Saved entries:

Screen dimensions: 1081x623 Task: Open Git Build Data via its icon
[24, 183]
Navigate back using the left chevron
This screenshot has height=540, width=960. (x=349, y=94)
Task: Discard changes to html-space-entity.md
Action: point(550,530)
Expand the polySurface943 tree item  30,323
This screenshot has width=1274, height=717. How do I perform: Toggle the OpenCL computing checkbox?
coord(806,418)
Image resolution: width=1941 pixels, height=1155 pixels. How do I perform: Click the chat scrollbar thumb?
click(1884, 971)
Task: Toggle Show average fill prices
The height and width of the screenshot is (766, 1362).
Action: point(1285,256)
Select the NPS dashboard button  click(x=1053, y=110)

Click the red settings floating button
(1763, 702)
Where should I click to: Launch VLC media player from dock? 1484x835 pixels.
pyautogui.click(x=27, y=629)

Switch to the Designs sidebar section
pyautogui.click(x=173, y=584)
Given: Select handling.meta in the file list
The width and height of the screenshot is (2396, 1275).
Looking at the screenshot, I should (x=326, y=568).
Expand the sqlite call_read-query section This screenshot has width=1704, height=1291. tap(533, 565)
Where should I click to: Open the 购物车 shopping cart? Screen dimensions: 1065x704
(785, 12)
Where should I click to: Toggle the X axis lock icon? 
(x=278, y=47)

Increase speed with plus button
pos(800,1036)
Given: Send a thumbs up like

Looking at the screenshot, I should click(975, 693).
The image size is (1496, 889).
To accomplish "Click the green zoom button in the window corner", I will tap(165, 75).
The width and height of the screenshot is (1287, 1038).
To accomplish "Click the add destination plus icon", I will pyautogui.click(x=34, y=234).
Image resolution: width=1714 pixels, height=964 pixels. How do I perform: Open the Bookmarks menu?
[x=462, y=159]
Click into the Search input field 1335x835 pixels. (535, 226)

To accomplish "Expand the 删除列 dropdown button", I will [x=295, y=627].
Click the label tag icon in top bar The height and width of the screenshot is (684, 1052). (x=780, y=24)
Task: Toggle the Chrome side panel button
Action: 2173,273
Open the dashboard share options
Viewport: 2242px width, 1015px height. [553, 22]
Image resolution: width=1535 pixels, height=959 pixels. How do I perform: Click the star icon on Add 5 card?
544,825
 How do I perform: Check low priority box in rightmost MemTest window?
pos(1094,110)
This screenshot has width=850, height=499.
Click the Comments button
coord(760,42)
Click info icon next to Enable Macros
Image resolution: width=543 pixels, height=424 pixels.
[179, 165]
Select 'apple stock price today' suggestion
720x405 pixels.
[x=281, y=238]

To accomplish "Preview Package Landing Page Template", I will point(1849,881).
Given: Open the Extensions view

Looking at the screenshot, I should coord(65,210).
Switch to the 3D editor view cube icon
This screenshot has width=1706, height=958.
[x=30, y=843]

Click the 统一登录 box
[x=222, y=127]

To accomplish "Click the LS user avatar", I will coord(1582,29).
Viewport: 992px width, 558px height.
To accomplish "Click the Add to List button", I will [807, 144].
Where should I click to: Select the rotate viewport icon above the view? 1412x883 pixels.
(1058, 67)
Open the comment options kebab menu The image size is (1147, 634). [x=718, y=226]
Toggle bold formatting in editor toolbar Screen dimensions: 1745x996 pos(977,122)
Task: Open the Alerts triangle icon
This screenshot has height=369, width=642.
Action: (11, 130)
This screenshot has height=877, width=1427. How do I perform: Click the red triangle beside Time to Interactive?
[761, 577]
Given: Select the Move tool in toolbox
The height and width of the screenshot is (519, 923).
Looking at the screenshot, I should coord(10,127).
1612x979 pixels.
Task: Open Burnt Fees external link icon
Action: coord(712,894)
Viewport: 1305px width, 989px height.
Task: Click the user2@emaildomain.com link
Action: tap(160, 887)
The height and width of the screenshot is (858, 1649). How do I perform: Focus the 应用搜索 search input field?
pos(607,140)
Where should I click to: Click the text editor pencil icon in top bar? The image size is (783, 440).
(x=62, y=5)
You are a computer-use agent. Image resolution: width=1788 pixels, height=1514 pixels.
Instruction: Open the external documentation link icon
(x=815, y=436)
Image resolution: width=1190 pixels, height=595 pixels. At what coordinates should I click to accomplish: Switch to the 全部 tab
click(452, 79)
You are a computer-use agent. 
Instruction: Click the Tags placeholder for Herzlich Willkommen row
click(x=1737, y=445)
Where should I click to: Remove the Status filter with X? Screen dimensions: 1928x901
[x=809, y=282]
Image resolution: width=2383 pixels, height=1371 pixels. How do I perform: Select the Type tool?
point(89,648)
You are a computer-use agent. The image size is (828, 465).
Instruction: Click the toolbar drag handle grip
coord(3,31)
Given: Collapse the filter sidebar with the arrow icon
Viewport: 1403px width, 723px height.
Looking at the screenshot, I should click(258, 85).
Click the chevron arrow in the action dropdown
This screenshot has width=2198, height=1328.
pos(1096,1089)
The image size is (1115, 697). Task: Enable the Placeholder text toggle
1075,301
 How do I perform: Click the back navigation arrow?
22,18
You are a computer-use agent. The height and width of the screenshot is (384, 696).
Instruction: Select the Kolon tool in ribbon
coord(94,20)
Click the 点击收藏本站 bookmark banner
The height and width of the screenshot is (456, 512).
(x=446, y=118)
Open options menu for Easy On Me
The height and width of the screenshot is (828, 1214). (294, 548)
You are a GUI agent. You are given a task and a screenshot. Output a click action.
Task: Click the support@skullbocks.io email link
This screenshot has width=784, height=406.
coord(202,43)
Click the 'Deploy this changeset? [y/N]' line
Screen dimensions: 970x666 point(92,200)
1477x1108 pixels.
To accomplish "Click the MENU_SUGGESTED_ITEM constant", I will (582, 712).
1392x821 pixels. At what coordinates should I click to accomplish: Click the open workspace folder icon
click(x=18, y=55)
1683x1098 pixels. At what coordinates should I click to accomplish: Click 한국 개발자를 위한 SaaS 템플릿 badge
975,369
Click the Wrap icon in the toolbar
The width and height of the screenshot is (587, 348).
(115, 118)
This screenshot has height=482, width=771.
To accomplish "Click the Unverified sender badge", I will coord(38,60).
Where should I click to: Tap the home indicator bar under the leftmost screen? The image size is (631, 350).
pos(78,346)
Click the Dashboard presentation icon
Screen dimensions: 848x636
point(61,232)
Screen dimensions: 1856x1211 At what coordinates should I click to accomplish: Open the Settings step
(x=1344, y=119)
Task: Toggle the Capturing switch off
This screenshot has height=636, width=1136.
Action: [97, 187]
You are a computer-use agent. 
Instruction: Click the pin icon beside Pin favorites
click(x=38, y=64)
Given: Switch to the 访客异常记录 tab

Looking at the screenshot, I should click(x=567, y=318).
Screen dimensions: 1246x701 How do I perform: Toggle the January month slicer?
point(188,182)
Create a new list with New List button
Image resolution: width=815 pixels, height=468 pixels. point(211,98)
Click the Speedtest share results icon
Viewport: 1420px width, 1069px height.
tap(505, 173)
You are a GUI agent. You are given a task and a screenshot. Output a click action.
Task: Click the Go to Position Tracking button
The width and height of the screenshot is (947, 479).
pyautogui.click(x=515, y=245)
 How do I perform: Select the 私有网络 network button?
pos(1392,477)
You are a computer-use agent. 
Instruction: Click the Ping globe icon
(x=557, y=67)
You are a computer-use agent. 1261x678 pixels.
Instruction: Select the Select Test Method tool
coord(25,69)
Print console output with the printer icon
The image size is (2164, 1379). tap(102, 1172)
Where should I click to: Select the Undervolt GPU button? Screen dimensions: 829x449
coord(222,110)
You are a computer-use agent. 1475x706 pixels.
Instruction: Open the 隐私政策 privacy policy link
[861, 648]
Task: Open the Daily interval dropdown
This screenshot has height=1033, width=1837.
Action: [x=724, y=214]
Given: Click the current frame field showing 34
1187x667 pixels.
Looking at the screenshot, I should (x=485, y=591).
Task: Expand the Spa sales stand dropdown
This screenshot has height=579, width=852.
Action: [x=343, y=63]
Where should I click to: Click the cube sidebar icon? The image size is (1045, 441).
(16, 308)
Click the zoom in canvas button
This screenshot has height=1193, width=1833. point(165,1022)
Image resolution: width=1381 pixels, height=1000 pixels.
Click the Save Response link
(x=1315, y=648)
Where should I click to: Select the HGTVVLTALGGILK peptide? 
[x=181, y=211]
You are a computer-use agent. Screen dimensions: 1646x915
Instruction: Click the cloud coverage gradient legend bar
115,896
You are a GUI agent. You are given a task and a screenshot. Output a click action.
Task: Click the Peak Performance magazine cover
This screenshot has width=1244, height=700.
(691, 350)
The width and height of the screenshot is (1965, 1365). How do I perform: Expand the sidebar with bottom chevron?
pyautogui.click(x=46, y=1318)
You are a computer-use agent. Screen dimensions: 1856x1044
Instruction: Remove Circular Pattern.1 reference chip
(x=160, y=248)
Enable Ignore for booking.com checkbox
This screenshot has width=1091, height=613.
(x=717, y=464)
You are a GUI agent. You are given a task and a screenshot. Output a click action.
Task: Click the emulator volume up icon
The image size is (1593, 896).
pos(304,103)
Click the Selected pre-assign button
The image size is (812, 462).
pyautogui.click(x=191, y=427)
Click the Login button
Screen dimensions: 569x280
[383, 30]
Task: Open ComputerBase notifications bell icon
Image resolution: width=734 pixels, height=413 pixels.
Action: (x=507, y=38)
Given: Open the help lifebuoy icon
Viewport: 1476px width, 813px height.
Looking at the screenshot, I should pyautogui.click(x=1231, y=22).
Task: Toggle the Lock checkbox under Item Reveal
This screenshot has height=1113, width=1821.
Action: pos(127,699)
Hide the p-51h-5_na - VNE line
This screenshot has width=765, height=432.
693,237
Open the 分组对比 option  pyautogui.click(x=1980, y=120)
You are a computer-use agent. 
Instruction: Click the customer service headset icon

WHAT YOU ARE ASKED TO DO: Look through the entries above. Copy out every line holding the word "dropdown".

YOUR RESPONSE:
To accomplish "Expand the 删除列 dropdown button", I will [x=295, y=627].
Click the chevron arrow in the action dropdown
Task: Open the Daily interval dropdown
Task: Expand the Spa sales stand dropdown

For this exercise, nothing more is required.